Collected data entries
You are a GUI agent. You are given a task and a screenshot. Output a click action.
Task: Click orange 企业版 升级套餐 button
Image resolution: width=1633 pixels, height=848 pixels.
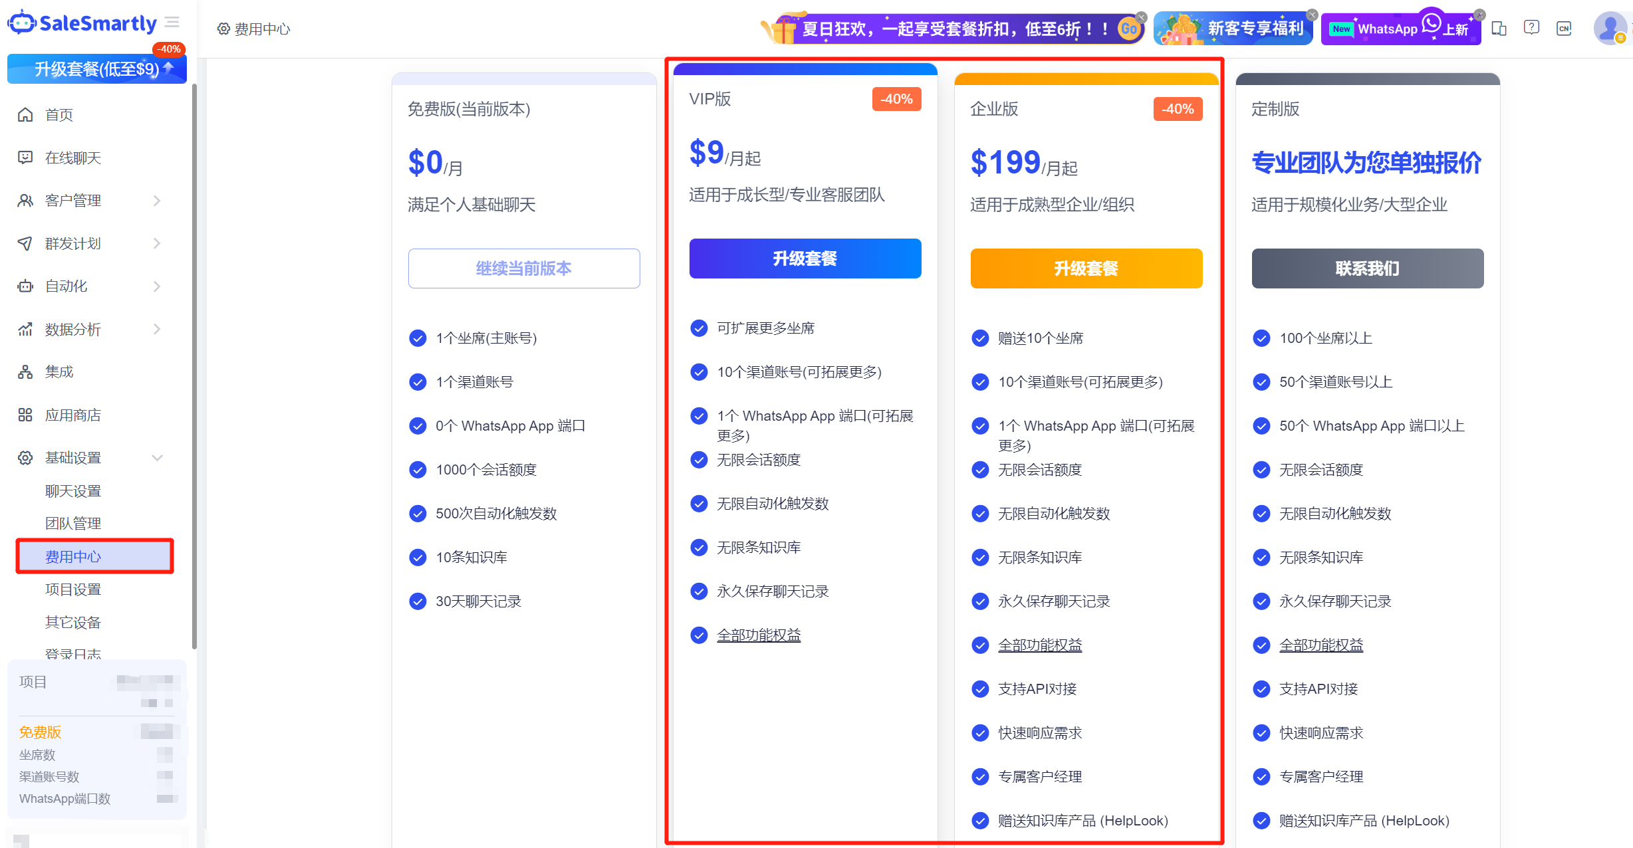click(1086, 268)
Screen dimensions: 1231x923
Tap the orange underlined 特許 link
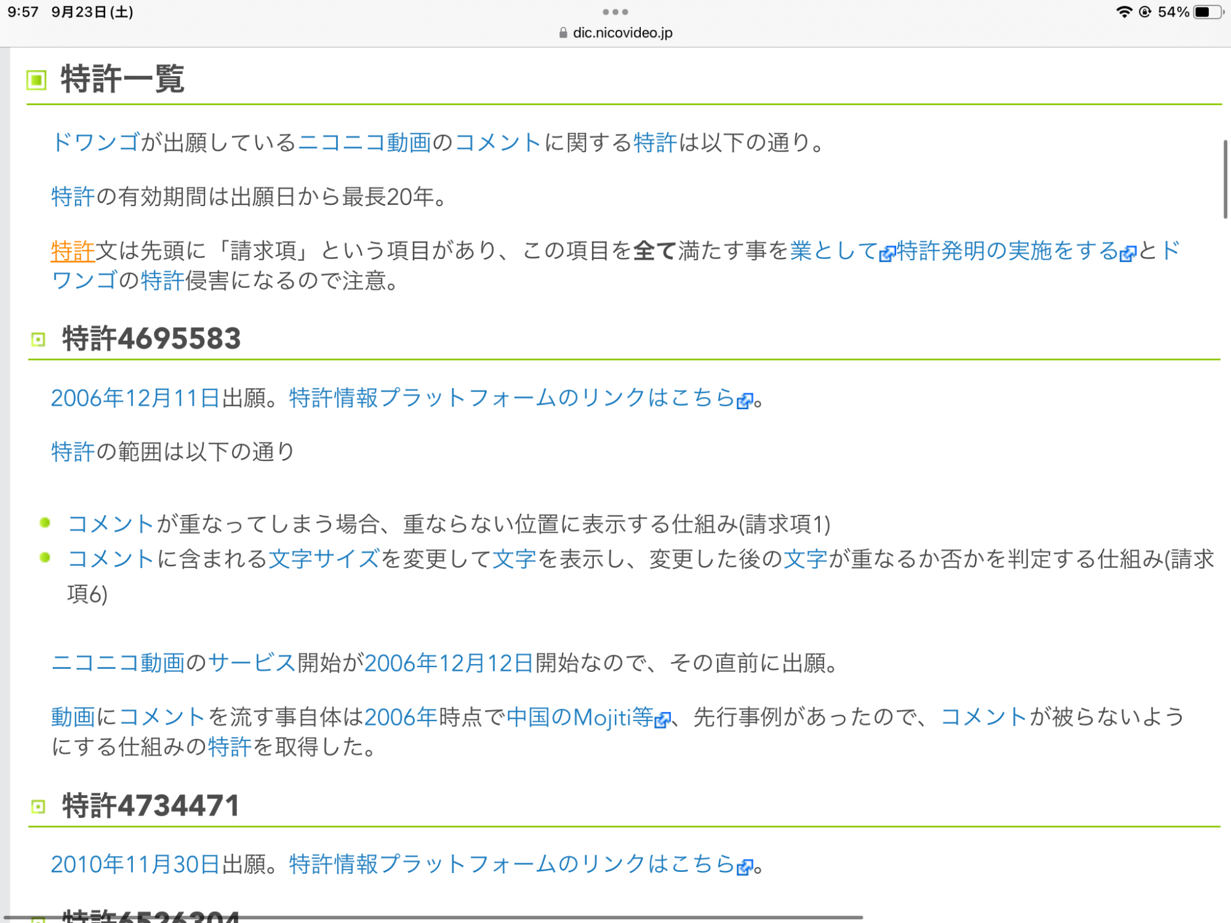point(73,251)
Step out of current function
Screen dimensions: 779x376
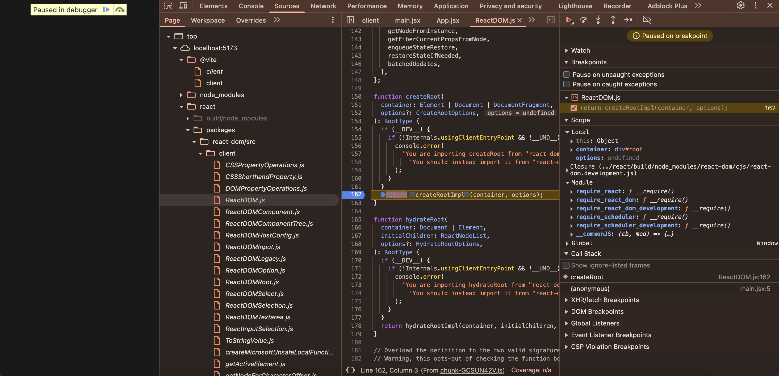coord(613,20)
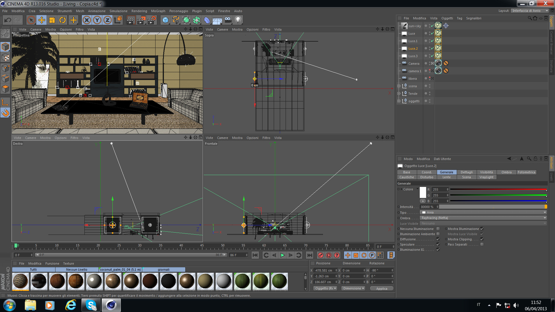Click the light bulb add-light icon

click(x=238, y=20)
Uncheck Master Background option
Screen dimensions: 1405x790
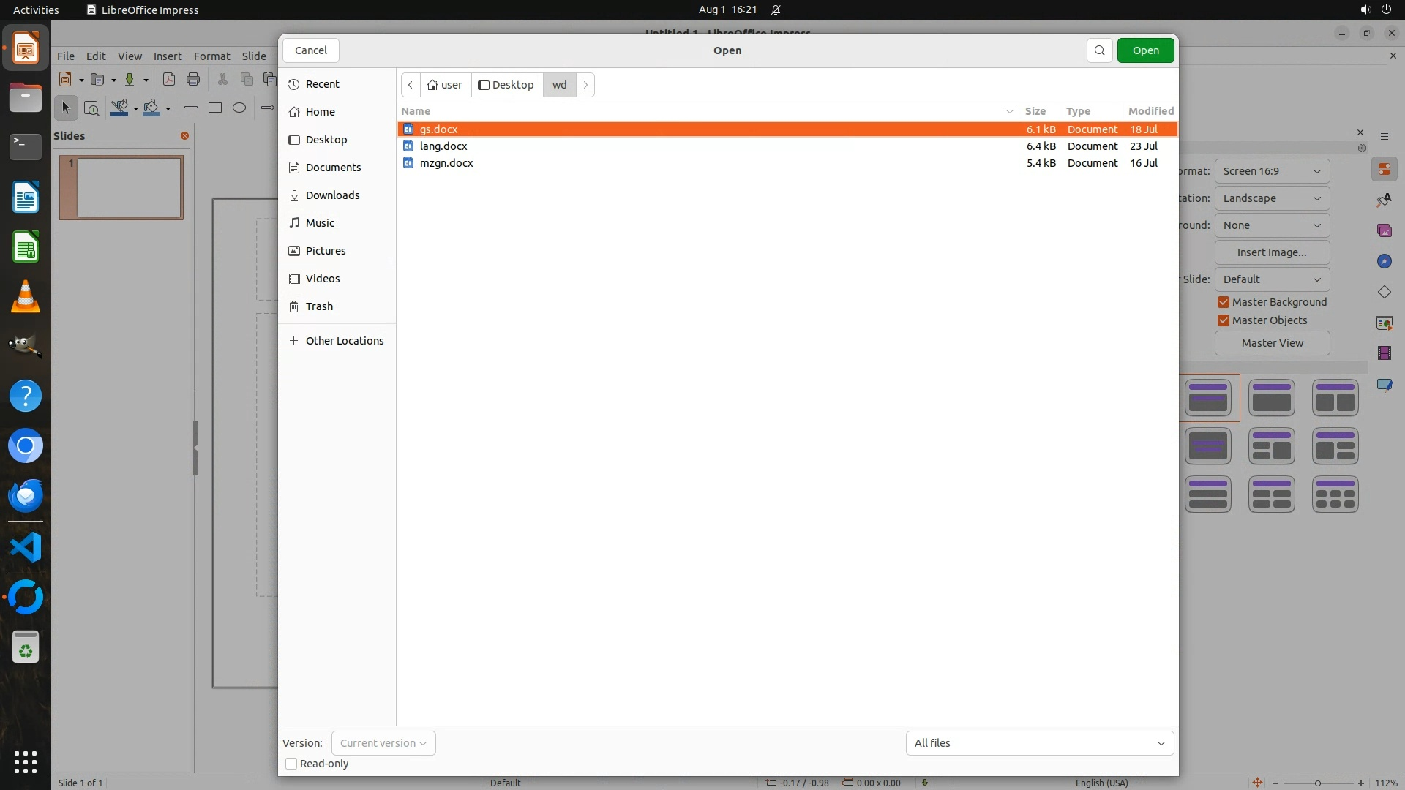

BRIEF: Please retype exactly the lines from the one containing "Tap the orange underlined 特許 link" through the last line of the records, both included, leaving out every picture.

REPLY TO THE EXERCISE:
Tap the orange underlined 特許 link
point(73,251)
Step out of current function
Screen dimensions: 779x376
coord(613,20)
Click the light bulb add-light icon

click(x=238, y=20)
Uncheck Master Background option
Screen dimensions: 1405x790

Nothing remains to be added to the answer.